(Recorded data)
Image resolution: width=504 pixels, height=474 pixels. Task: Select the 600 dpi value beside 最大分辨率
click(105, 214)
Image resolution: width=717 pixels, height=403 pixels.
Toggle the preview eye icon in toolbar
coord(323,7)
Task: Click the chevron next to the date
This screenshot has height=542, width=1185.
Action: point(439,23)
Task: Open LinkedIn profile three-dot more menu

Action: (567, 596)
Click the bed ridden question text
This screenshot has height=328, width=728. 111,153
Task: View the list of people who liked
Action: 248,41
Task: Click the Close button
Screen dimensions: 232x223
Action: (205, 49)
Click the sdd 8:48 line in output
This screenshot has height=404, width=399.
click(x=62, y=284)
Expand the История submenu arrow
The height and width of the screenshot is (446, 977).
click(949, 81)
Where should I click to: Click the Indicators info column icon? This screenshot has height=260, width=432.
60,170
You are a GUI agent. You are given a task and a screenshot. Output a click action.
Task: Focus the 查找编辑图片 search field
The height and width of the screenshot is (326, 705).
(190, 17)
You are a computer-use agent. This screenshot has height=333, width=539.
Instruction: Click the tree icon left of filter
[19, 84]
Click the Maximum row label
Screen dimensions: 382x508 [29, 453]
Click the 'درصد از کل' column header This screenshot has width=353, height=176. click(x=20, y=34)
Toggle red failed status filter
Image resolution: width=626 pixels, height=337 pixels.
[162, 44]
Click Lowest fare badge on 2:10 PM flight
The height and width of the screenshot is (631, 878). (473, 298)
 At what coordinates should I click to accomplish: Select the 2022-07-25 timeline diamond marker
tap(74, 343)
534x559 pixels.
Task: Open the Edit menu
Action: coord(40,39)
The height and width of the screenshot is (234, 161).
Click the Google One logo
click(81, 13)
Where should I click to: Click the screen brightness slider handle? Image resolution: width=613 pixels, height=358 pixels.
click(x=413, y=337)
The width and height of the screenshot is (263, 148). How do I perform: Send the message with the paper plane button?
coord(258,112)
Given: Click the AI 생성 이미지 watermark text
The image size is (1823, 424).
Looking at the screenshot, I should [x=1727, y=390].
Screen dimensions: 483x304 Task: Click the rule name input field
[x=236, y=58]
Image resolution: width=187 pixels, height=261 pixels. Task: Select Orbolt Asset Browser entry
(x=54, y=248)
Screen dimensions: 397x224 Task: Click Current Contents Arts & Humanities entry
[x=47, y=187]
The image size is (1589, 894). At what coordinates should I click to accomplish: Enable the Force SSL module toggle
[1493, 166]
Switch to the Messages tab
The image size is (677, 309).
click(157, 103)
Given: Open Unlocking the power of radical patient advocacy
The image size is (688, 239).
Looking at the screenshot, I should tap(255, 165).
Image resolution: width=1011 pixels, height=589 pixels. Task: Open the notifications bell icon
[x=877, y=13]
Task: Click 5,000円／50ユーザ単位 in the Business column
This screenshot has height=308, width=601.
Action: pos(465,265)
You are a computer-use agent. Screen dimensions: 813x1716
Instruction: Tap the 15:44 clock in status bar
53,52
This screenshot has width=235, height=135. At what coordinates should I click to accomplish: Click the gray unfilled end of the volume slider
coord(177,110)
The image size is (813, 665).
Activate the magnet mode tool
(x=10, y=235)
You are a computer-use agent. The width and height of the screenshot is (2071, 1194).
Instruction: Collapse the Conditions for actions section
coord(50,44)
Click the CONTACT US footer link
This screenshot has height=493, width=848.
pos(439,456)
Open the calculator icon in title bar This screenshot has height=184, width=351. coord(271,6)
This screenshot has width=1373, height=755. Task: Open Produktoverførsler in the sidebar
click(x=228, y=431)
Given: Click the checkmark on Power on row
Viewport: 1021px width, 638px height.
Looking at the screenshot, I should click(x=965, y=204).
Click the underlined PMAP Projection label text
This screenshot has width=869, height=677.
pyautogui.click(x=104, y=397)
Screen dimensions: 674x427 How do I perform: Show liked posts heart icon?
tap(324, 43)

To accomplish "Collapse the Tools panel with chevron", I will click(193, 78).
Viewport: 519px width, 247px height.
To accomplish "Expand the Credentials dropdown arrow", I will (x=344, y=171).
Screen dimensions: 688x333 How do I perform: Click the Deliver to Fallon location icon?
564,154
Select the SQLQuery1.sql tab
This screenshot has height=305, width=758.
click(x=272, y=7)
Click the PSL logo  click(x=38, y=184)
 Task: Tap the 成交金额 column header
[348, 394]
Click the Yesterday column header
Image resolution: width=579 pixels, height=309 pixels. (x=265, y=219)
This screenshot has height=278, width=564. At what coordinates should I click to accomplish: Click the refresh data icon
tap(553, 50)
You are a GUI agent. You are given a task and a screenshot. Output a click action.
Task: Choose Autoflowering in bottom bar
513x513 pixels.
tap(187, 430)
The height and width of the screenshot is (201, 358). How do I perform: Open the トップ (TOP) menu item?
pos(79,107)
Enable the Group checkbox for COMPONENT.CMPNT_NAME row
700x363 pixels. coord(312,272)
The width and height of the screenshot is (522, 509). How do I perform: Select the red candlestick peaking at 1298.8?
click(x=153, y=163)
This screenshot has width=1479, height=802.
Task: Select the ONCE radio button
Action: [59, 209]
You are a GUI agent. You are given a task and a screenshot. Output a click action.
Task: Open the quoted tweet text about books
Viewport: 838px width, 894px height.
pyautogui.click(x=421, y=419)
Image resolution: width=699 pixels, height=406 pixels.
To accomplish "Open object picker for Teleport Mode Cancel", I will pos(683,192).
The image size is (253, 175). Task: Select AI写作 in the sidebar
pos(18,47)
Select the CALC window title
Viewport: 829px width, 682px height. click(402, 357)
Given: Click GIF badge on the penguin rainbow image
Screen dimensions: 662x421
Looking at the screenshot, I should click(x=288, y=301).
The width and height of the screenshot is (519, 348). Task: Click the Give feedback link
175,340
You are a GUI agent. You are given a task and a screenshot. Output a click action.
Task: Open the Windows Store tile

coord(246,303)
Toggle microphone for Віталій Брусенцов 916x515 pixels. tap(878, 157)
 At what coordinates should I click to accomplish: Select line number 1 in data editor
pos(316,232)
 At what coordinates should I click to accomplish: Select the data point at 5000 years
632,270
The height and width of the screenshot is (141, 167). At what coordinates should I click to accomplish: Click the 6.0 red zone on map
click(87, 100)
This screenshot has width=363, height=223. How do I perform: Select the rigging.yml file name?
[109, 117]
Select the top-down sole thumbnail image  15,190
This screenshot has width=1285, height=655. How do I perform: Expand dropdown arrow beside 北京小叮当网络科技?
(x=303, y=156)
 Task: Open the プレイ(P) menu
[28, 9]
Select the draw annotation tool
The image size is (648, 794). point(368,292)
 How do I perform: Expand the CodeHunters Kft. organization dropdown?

◆ **Exercise brief**: If a line in the entries above contains "will", report it.

◆ **Final answer**:
To accomplish "Collapse the Tools panel with chevron", I will click(193, 78).
To accomplish "Expand the Credentials dropdown arrow", I will (x=344, y=171).
To accomplish "Open object picker for Teleport Mode Cancel", I will pos(683,192).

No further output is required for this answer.